J'ai de grandes attentes, car il y a quelques années à peine, ce pays a accueilli la plus grande Coupe du Monde de l'histoire de la FIFA dans les catégories de jeunes. Nous n'avons jamais eu autant de supporters et d'intérêt pour une compétition de jeunes que ce dont nous avons été témoins ici en Inde pour la Coupe du Monde masculine U-17. La barre a donc été placée très haut. Je réalise, bien sûr, que le foot féminin et son pendant masculin sont dans une position différente. La première Coupe du Monde Féminine a eu lieu 61 ans après la première Coupe du Monde chez les hommes et il y a un écart de près de 100 ans entre le premier Tournoi Olympique de Football Masculin et sa version féminine. Cela vous donne donc une idée de l'écart historique que nous devons combler. Mais pour ce qui est des équipes et du football, j'étais en Uruguay pour la dernière édition de la Coupe du Monde Féminine U-17 de la FIFA. Le niveau était très élevé. Les gens qui ont vu des matches à cette occasion, et qui n'avaient jamais regardé une rencontre de foot féminin avant cela, ont été vraiment surpris par le niveau des joueuses.

Que retenez-vous de la dernière Coupe du Monde Féminine et comment voyez-vous la prochaine édition ?

Pour moi, le plus grand défi a été de voir le reste du monde enfin se réveiller et comprendre ce qu'est le football féminin. Parce que la grande différence entre Canada 2015 et France 2019, ce sont les chiffres : nous avons eu plus de 1,12 milliard de téléspectateurs dans le monde et, dans de nombreux pays, des records d'audimat ont été battus. Ça a été un moment "waouh", pour ainsi dire. Les gens ont enfin compris ce que nous savions depuis le début du football féminin. Ce qui est important maintenant, c'est que nous nous appuyions sur cela. Nous avons besoin qu'il y ait de plus en plus de gens qui regardent des matches à la télévision et de plus en plus de spectateurs dans les stades. Plus le jeu sera populaire, plus nous obtiendrons de participation, plus nous aurons de fans et plus ils dépenseront d'argent. C'est ainsi que nous commercialiserons et développerons notre sport. C'est un cycle énorme, mais ça part de là. Plus nous pourrons générer d'argent grâce au football féminin, plus nous serons en mesure de redistribuer des fonds dans le monde entier pour permettre à un plus grand nombre de jeunes filles de pratiquer et d'aimer ce sport.

Que peuvent faire les fans pour faire progresser et grandir le football féminin ?

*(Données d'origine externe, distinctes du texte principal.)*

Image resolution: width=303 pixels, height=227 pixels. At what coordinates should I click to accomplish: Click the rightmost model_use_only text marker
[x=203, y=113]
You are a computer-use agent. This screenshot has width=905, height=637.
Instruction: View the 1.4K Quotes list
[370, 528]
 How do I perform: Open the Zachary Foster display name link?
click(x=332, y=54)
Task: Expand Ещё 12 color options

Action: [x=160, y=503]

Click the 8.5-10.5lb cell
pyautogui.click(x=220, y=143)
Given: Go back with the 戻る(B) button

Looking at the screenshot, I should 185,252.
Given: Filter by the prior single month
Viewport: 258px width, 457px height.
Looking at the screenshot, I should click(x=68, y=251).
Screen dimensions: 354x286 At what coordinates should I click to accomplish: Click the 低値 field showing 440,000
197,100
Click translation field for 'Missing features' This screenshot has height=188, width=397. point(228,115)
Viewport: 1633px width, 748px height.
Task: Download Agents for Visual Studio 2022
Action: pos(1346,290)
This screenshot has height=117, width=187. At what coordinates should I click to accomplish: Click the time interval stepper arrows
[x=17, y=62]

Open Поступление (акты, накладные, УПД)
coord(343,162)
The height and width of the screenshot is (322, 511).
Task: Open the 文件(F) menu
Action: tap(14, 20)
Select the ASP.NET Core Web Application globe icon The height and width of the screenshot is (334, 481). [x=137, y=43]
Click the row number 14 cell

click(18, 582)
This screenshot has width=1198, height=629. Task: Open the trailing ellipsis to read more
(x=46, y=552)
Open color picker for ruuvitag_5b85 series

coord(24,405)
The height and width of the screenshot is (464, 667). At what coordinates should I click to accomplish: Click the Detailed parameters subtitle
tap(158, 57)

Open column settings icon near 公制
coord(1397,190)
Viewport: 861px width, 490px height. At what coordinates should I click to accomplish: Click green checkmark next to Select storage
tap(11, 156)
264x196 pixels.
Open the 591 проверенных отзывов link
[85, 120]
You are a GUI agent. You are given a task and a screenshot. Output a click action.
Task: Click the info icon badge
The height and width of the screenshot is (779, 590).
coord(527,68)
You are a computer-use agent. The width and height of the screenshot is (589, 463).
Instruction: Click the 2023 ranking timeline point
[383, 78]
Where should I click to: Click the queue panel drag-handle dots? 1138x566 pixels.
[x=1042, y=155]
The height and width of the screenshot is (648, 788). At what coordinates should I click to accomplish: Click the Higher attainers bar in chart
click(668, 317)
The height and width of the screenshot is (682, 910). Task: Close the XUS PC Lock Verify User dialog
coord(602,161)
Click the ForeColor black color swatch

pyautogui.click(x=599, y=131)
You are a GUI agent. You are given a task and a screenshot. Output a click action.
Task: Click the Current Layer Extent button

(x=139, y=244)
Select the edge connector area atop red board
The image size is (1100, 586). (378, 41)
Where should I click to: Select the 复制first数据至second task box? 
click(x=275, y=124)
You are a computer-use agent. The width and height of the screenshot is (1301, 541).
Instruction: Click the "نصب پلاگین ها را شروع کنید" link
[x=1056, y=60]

Les fans sont tellement importants, et j'adore le Fan Movement, c'est de loin l'un de mes projets favoris à la FIFA. Cela nous rapproche des supporters et nous aide à comprendre directement à votre contact ce qui vous motive et ce qui vous passionne. J'adore ce mouvement - même ma photo de profil Twitter est une image #WeLiveFootball ! Quant à ce que vous pouvez faire pour aider, cela commence au plus petit niveau, dans votre environnement immédiat, dans la façon dont vous parlez du football féminin et dont vous le projetez quand vous parlez à votre famille et à vos amis. C'est la première étape : faire savoir aux gens autour de vous à quel point le football féminin est extraordinaire. Et nous vivons maintenant dans un monde numérique - c'est au cœur de ce mouvement - et les gens aiment lire et entendre ce que vous avez à dire. Vous disposez d'un outil puissant et vous pouvez l'utiliser de manière très positive pour influencer les gens. Alors utilisez ça, et utilisez votre créativité. Au cours des 12 prochains mois, vous pourrez faire parler du tournoi à venir le plus possible en faisant monter l'attention médiatique et la passion, et en faisant comprendre aux gens qu'ils vont avoir une grande opportunité dans leur propre pays.

Fan Movement members at the FIFA U-17 Women's World Cup Official Emblem Launch.